• _Extract provided_:

The End of Civilization

My mind was wondering as I was teaching the Prepositions of Place today. I hope this is not a IMHO sort of thing.

  1. What is the greatest crash ‘civilization’ has ever suffered?
  2. Using that as a template, what would it look like to our present world?

I suppose that the fall of Rome was as bad as it ever got. I further suppose that such a scenario on our world would be something like a worldwide depression lasting a century combined with the military destruction and dismemberment of the US and Europe.

When did/would the world reach approximate post-crash levels of civilization?

Well, recall that there have been many ‘civilizations’ in world history. It’s only with the 20th century that a truly ‘global’ civiliztion came into play (and pretty much just the last 50 years).

European civilization certainly took quite a tumble following the fall of Rome, true. But my money would be on the collapse of the meso- and south american civilizations of the Maya and Aztecs. Bad bad bad.

Oh, right.

So a massive plague plus invasion of intrusive species, plus military defeat. Worse yet, cultural defeat. Arguably Meso America has never recovered.

True enough for the Aztecs. The one-two-three-FOUR punch of European contact pretty much brought them to a halt (though their own actions may have helped a bit with a human sacrifice rate that may have hit 1% annually). And after that they were part of the Renaissance Civilization of Europe for better or worse.

As for the Mayan…there’s some real data that climate change brought them down. That’s centuries before European contact. And that collapse was pretty damn complete.

As for what would happen to the modern, world-spanning civilization in a collapse?

First, kill off 2/3 of the humans alive. Without civilization and it’s ability to transport food wholesale starvation becomes the prime sport of the land.

I think the most likely scenario is a return to isolated nation states using what technology can be maintained to support themselves. Subsistence-level farming would become popular again. Say a return to 1700s era nation-states with varying levels of technology.

We might never recover from a civlization crash. Well, not totally (you can have a very productive and fairly happy urban society without much technology) because we lack any surface deposits of metal. It would be very hard to get enough iron, though we might be abel to make Bronze work out.

• _Data in this exercise_:
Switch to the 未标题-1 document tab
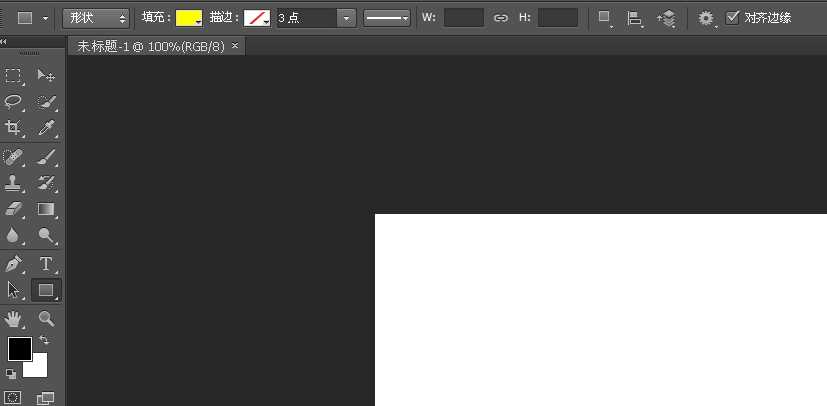The width and height of the screenshot is (827, 406). (x=151, y=47)
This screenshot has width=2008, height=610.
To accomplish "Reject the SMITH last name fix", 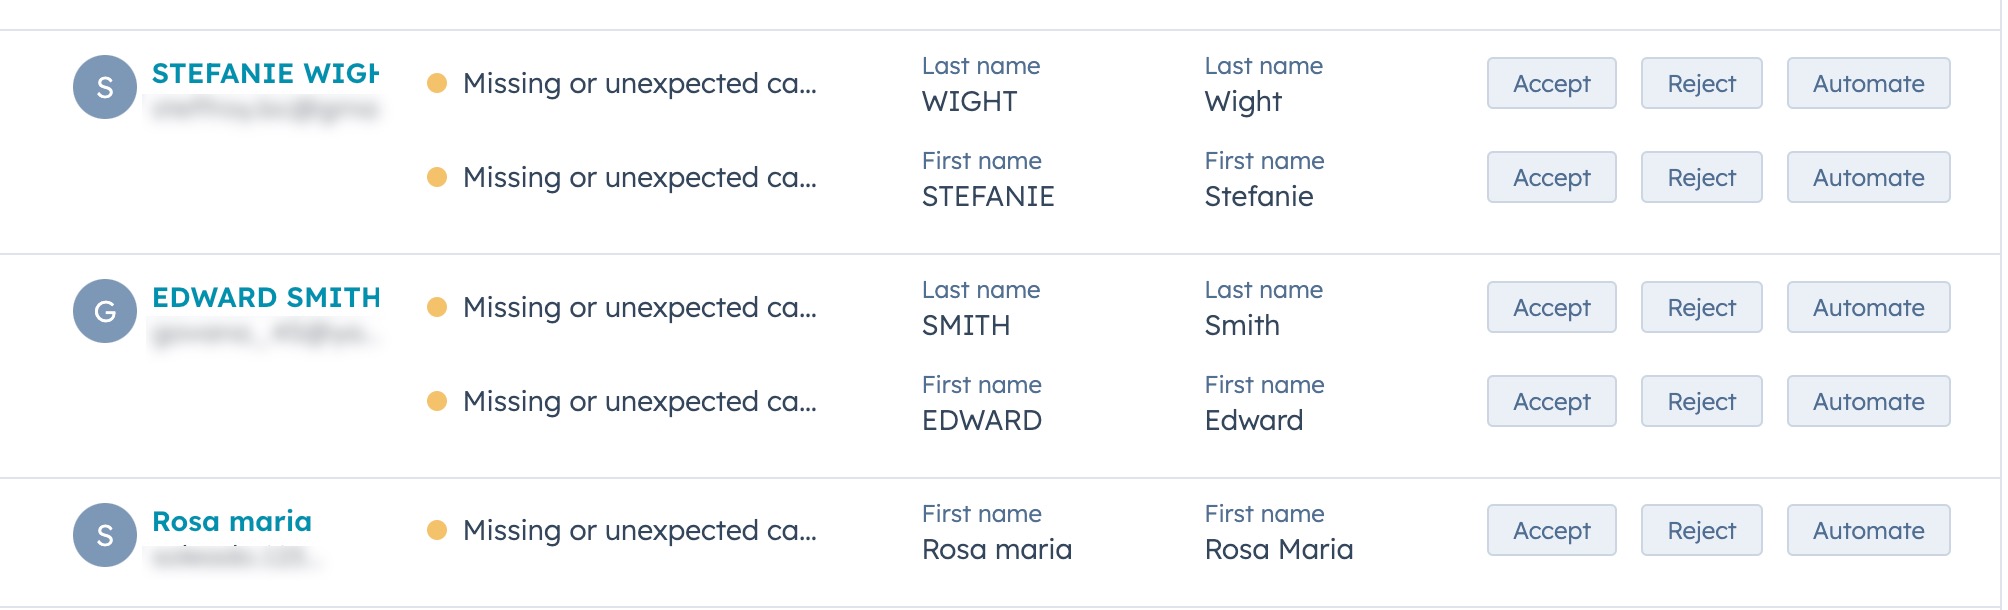I will pos(1701,307).
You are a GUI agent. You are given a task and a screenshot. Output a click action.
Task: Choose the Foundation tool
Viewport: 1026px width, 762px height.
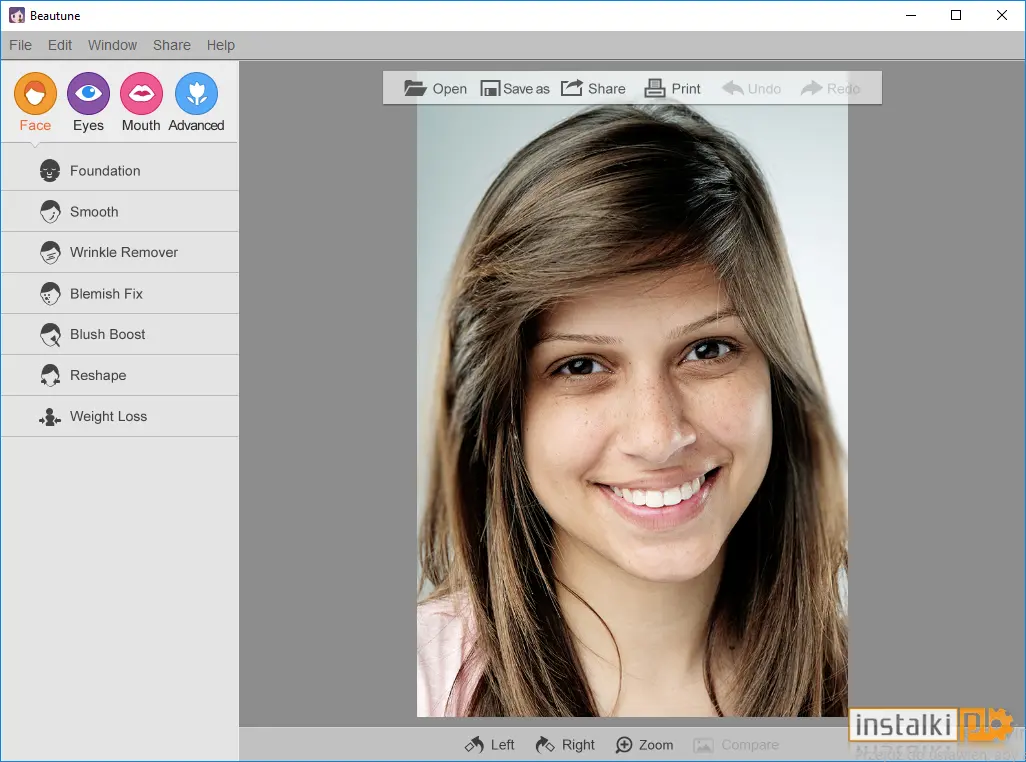(x=120, y=171)
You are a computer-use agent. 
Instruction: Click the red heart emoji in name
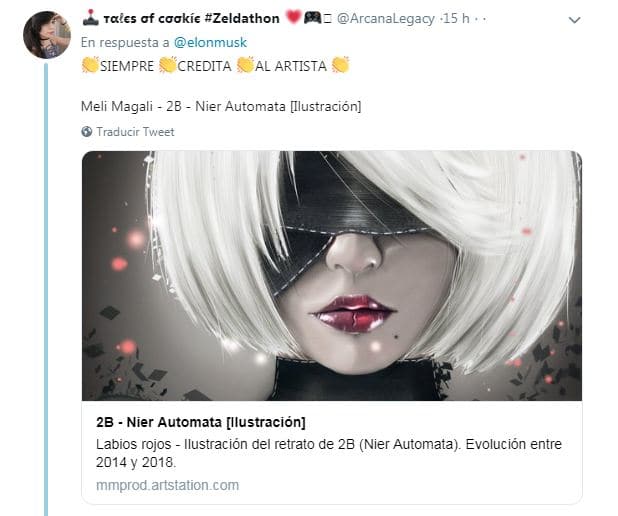[x=293, y=17]

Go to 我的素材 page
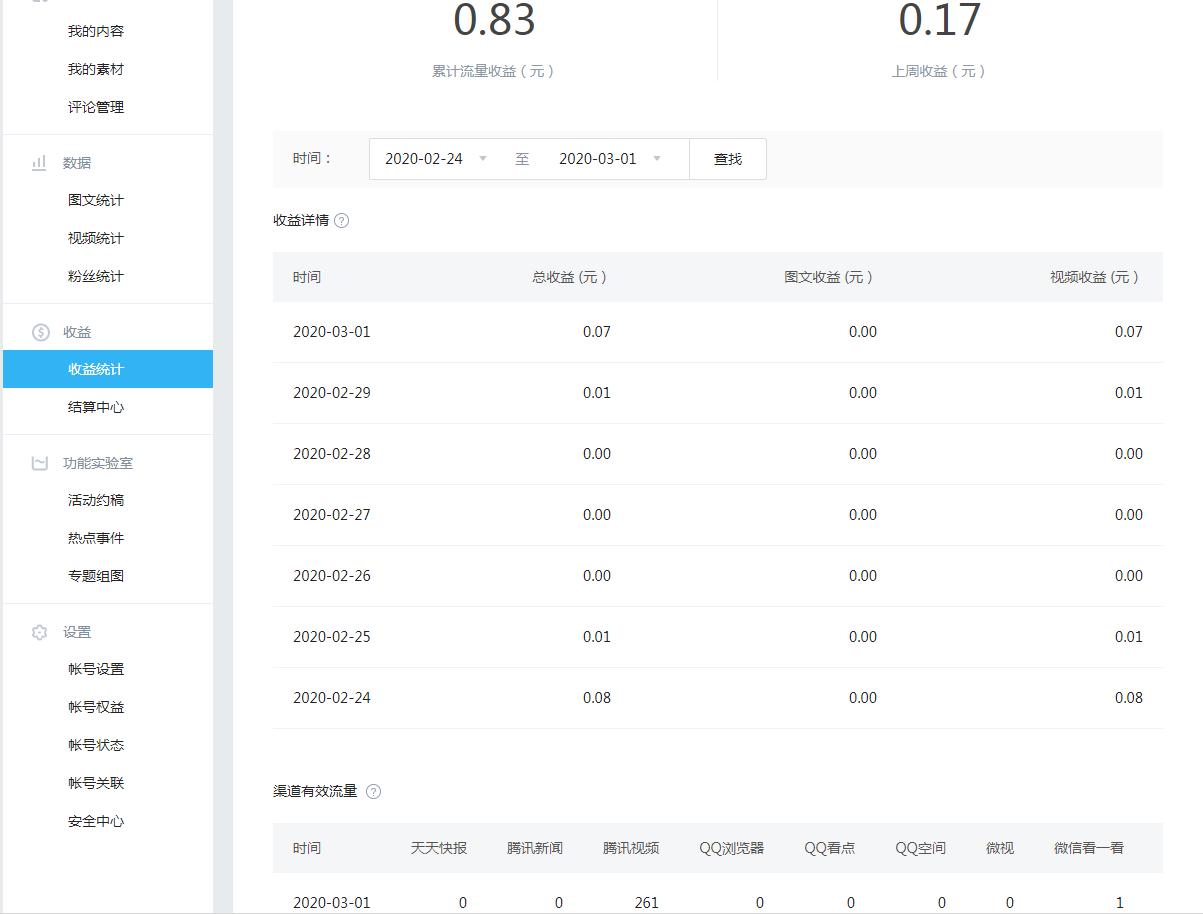[96, 69]
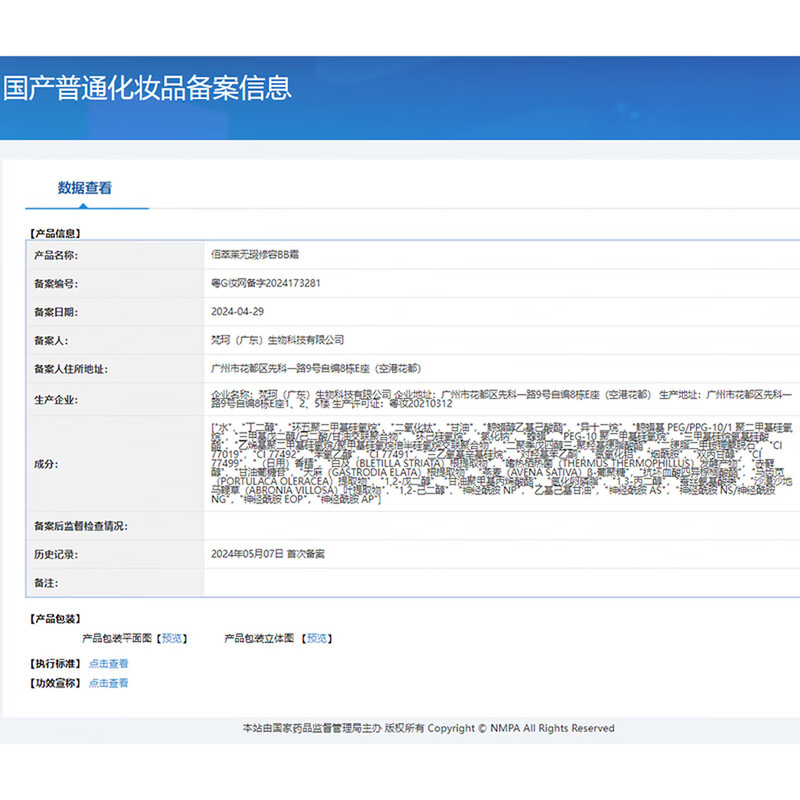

• _Problems_:
1 - Do these statements agree with the discussion on the end of civilization? Give yes or no for each, with the deciding words from the discussion quoted exactly: (a) the Mayan collapse happened after European contact; (b) one likely outcome of a collapse is a return to 1700s era nation-states; (c) plenty of surface deposits of metal remain for rebuilding.
2 - Can you repeat the part of the entries above that opens with the line containing "You are a GUI" and runs through the end of the entries, both ends included, leaving out the pictures?

• _Problem solutions_:
1 -
(a) No: "That’s centuries before European contact."
(b) Yes: "Say a return to 1700s era nation-states with varying levels of technology."
(c) No: "we lack any surface deposits of metal"

2 -
You are a GUI agent. You are given a task and a screenshot. Output a click action.
Task: Choose the Foundation tool
Viewport: 1026px width, 762px height.
(x=120, y=171)
You are a computer-use agent. 
Instruction: Click the red heart emoji in name
[x=293, y=17]

Go to 我的素材 page
[96, 69]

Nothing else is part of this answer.